For the lines from the one with "Task: Click the preview scrollbar down arrow" to the end of the listing below, both ends included, give an exact copy and nothing more. Do not copy pictures.

DATA TO EXAMINE:
------------------------------
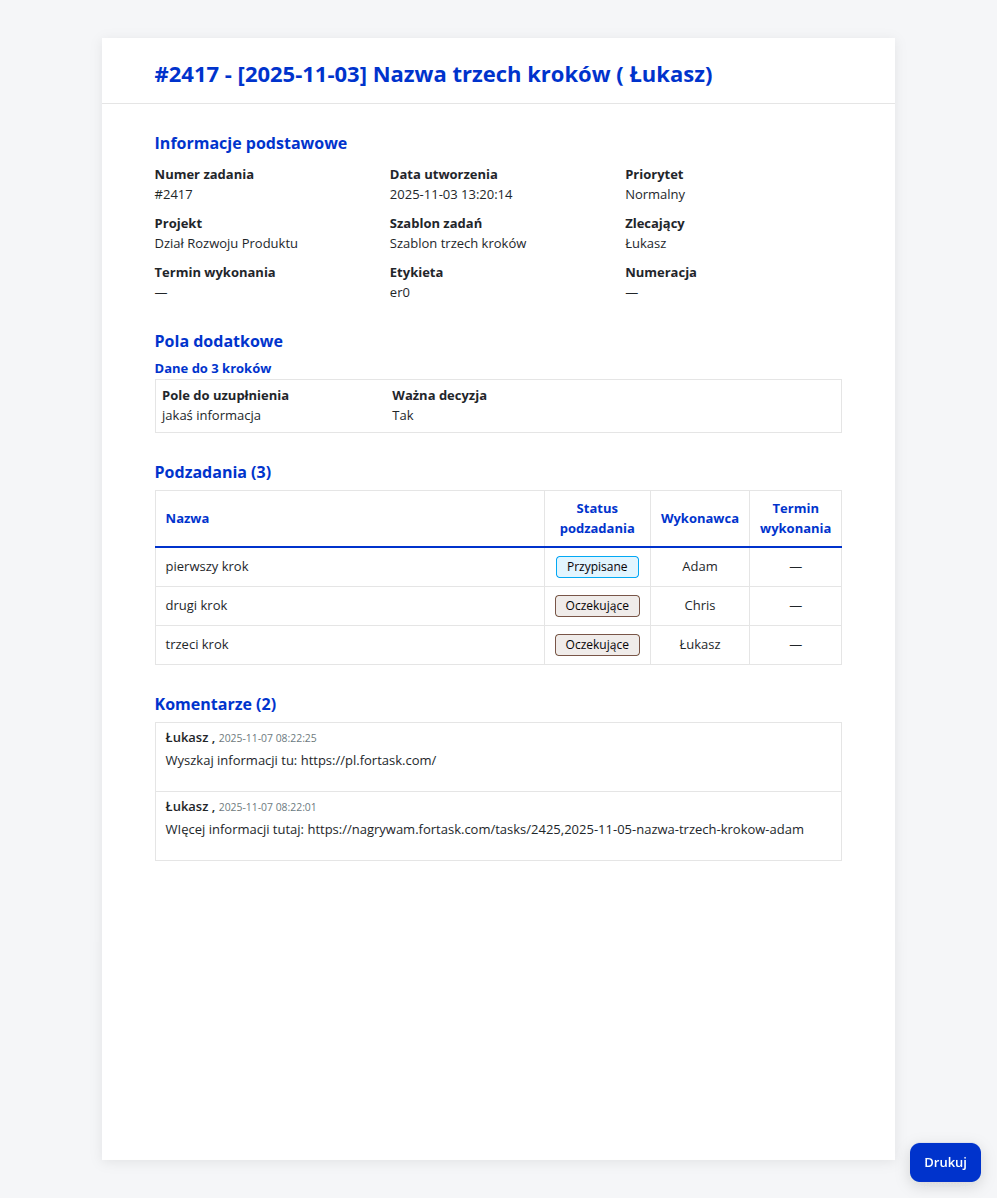Click the Komentarze (2) section heading
This screenshot has height=1198, width=997.
(x=215, y=704)
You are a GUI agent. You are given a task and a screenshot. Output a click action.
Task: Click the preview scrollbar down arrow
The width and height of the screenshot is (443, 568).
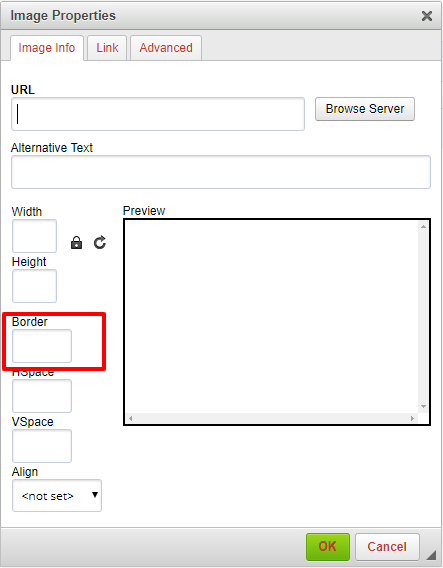click(x=423, y=406)
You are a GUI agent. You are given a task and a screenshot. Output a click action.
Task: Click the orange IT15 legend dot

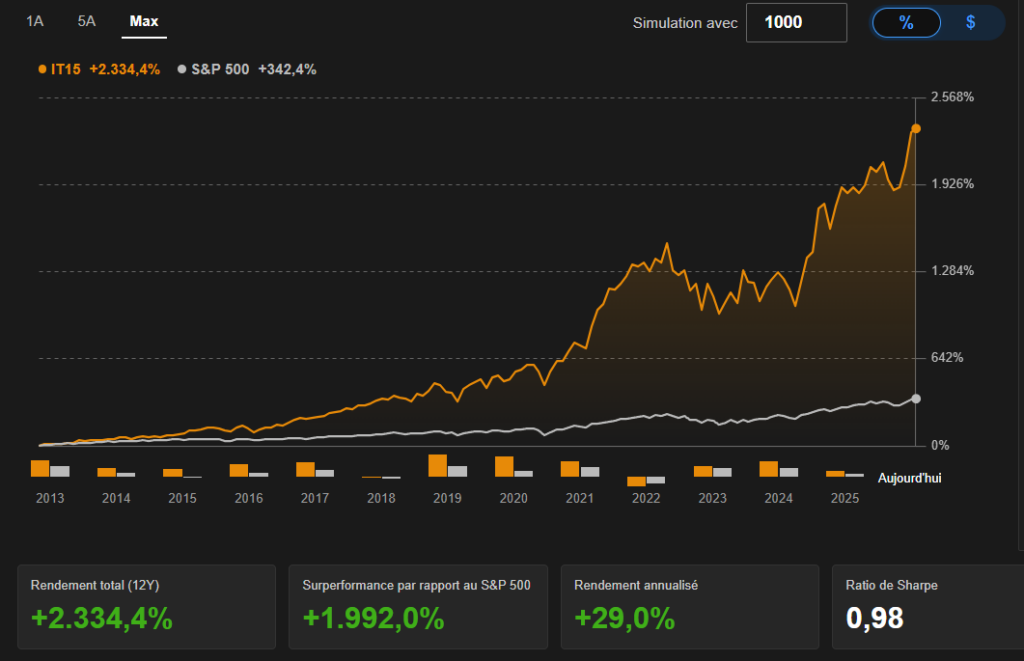(42, 69)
------------------------------
SOLVED EXERCISE:
Task: Click the preview scrollbar down arrow
The width and height of the screenshot is (443, 568).
click(x=423, y=406)
You are a GUI agent. You are given a task and a screenshot. Output a click action.
Task: Click the orange IT15 legend dot

(42, 69)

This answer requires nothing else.